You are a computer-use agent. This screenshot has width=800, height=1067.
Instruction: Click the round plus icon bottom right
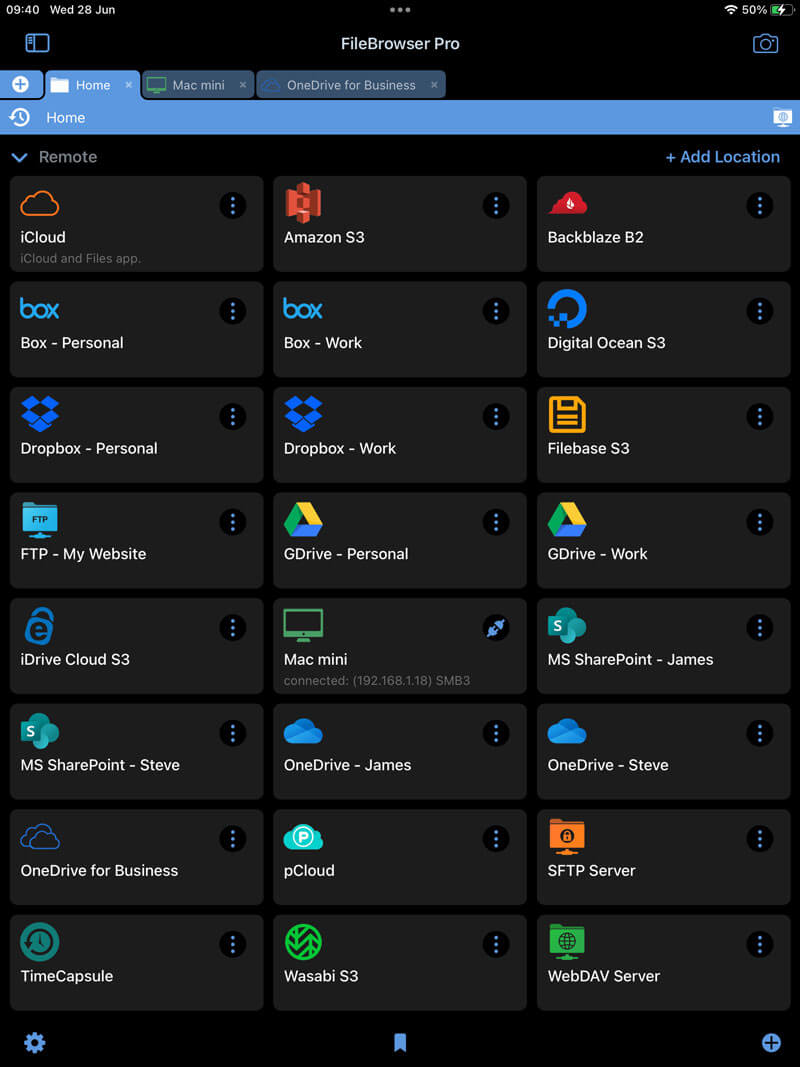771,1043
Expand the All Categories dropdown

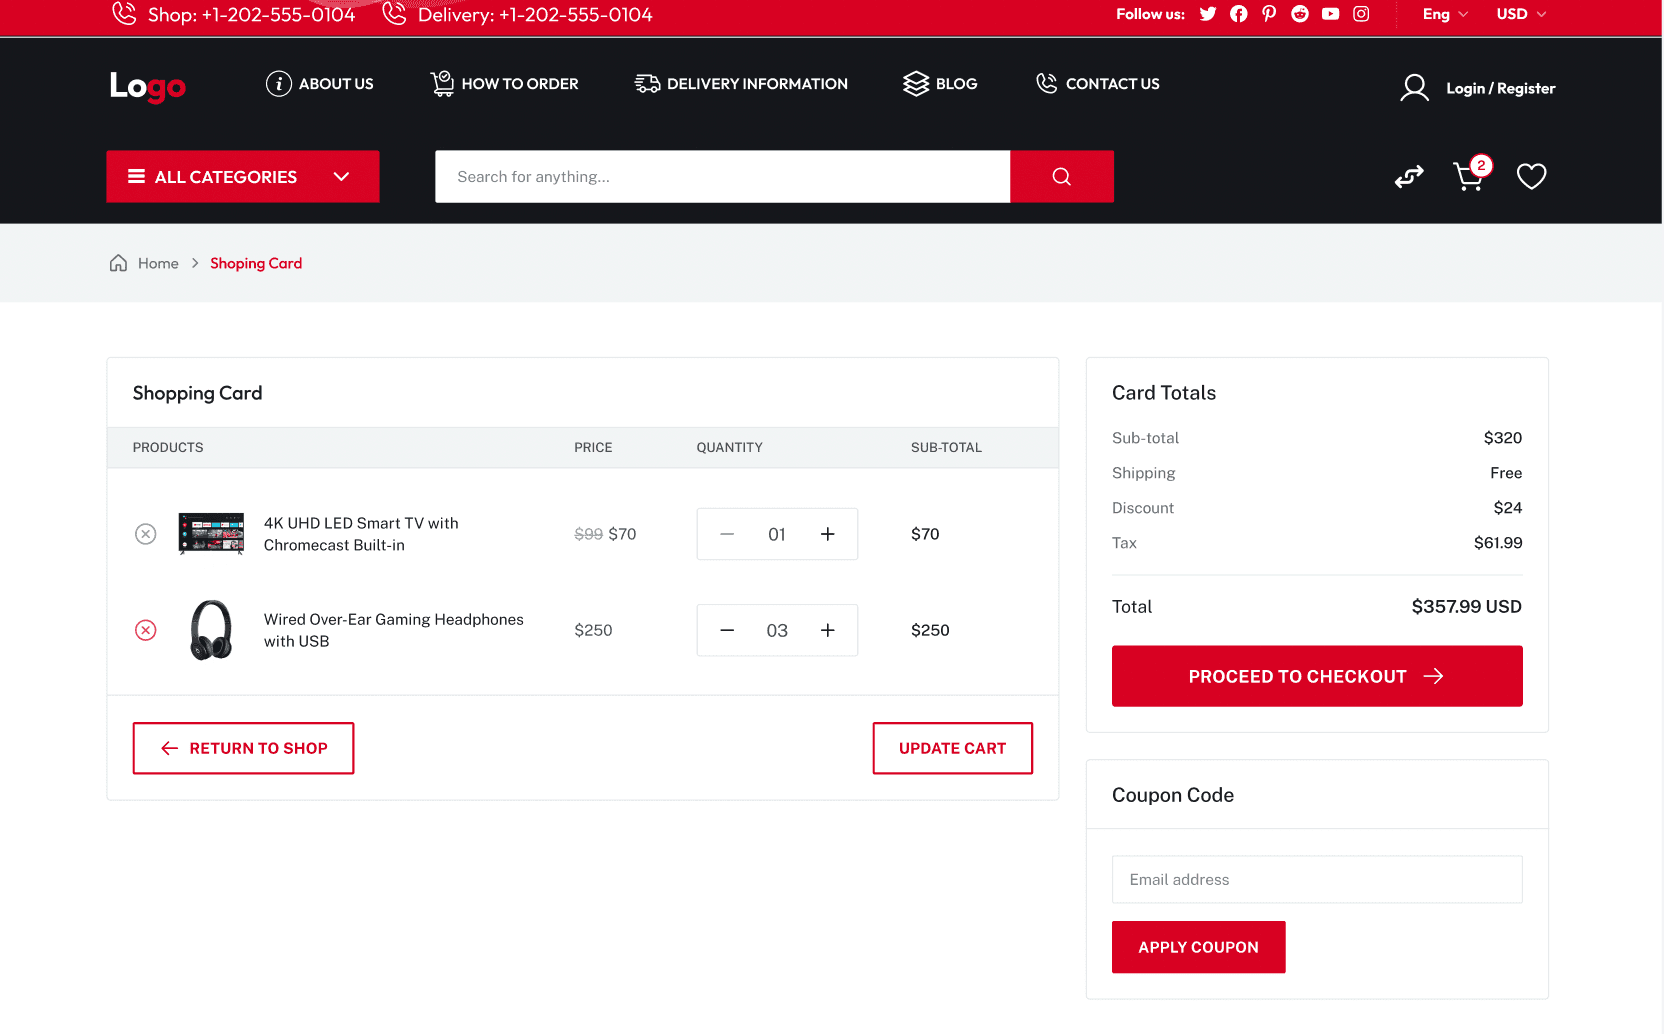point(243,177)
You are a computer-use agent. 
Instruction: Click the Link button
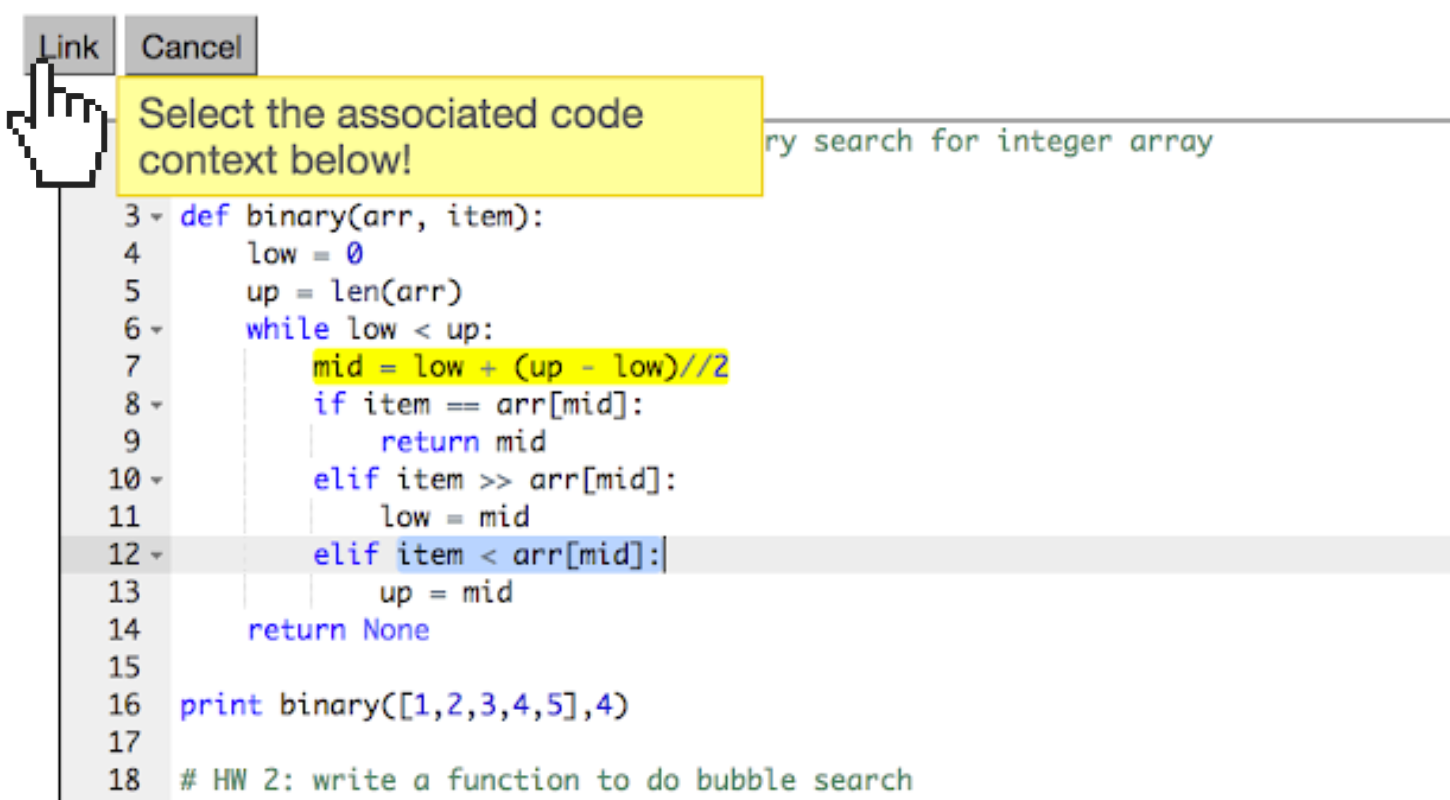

○ ○ ○ ○ ○ ○ ○

# What is required:
Lay out each line of the entries above as a Markdown table with two columns, Row and Line. Number the rows in order, skip blank lines, and leave the pictures out.

# Right answer:
| Row | Line |
|---|---|
| 1 | You are a computer-use agent. This screenshot has width=800, height=1067. |
| 2 | Instruction: Click the round plus icon bottom right |
| 3 | 771,1043 |
| 4 | Expand the All Categories dropdown |
| 5 | point(243,177) |
| 6 | You are a computer-use agent.  |
| 7 | Instruction: Click the Link button |